(Texto propuesto):
════════

En el año 124 antes de Cristo, esto es cuando falleció
Artabano, los nobles partos se apresuraron a nombrar a su hijo, Mitrídates II,
como nuevo rey. No estaban las cosas para muchas discusiones entre carlistas e
isabelinos; hacía falta mantener el momio como fuese. Y parece que eligieron
bien: los historiadores apelan a este Mitrídates II con el sobrenombre
reservado para los mejores: El Grande o El Magno.
Nuestra idea de cómo se lo montó Mitrídates es muy
pequeña, como suele pasar con episodios de la Antigüedad que, por esa lotería
que es la conservación de testimonios de la época, no nos ha llegado bien
documentada que digamos. Pero lo que sí que es obvio es que, allí donde su
padre y su tío la habían cagado, él se quedó a gusto. Los partos superaron su
desmoralización y comenzaron a ganarle una batalla tras otra a los escitas e,
incluso, se quedaron varias zonas de la Bactriana que habían ocupado. Aunque no
podamos decir mucho más sobre esta materia, todo parece indicar que lo primero
que hizo Mitrídates, y lo hizo bien, fue pacificar las cosas en casa y hacer
que los partos volviesen a concebir que su país era un lugar seguro.
Pero en la Antigüedad, esto debe de quedar claro, la paz no
era un bien en sí mismo. La paz sólo era una manera de poder empezar otra
guerra. Mitrídates, como todo rey medianamente importante del mundo en aquellos
tiempos, sólo estaba resolviendo el problema escita para poder ocuparse de otro
problema; y éste era el problema armenio.
En el momento en que Mitrídates reinaba en Partia, su colega
en Armenia era Ortoadisto, un tipo al que le pusieron nombre sus padres después
de ver rebotar una pelota de ping-pong. Ortoadisto es una especie de Joseph
Jackson de la Historia Antigua. Si no te suena el nombre de Joseph Jackson,
probablemente deba decirte que fue el padre de los Jackson Five y,
consiguientemente, de Michael Jackson. Ése fue su destino: ser conocido como el
padre de. Ortoadisto, por lo tanto, fue el rey que antecedió, y tal vez el
padre, de un gran rey armenio del que ya hablaremos: Tigranes.

════════

(Problema planteado 1):
Reproduce sin cambios el pasaje del texto sobre Mitrídates II que empieza en las palabras "En el año 124" y termina tras "o El Magno.".
(Problema planteado 2):
Prolonga el texto sobre Mitrídates II a partir de su última oración.

(Datos mostrados):
════════

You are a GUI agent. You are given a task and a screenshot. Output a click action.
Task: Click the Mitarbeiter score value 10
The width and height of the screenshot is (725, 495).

════════

(Respuesta escrita 1):
En el año 124 antes de Cristo, esto es cuando falleció
Artabano, los nobles partos se apresuraron a nombrar a su hijo, Mitrídates II,
como nuevo rey. No estaban las cosas para muchas discusiones entre carlistas e
isabelinos; hacía falta mantener el momio como fuese. Y parece que eligieron
bien: los historiadores apelan a este Mitrídates II con el sobrenombre
reservado para los mejores: El Grande o El Magno.

(Respuesta escrita 2):
El rey armenio tenía mando en plaza sobre lo que los romanos
llamaban Armenia Magna, un territorio que se extendía desde el Éufrates en el
oeste hasta la boca del Araxes (pero, ojo, no el que nace en Navarra, que eso
sería mucho imperio; me refiero al río normalmente conocido como Aras); y desde
el valle del Kur (más conocido como Kurá) en el norte hasta el monte Nifates,
cerca del Tigris, en el sur.
Como sabéis aquéllos que hayáis recibido una sólida
educación religiosa a la europea, Armenia, como nación, es citada por primera
vez en las fuentes humanas en la Biblia, concretamente en el Génesis, puesto
que este libro nos informa que es allí donde reposan los restos del Arca de
Noé; anda que no ha habido tontopollas que han ido allí a buscarlos. Algunas
tradiciones dicen que los faraones de las dinastías más poderosas del Egipto
antiguo tuvieron relación con ellos, y también hay bastantes indicios de que
los asirios tenían algún tipo de contacto con este pueblo, contacto que parece
ser fue bastante problemáticos; lo cual no debe de ser raro, teniendo en cuenta
la afición asiria por las hostias.
Unos 700 años antes de Cristo, Armenia estaba habitada por
tres tribus; los nairi, los urarda y luego los más bajitos, los minni. De los
tres, los urarda parecen ser los más numerosos y poderosos, y tenían
establecida su capital en la ciudad de Van. Éstos fueron los que guerrearon
contra los asirios durante siglos incluso, hasta que en el año 640 el famoso
Asurbanipal parece haber sometido a la nación, entonces bajo el reinado de
Bilat-duri.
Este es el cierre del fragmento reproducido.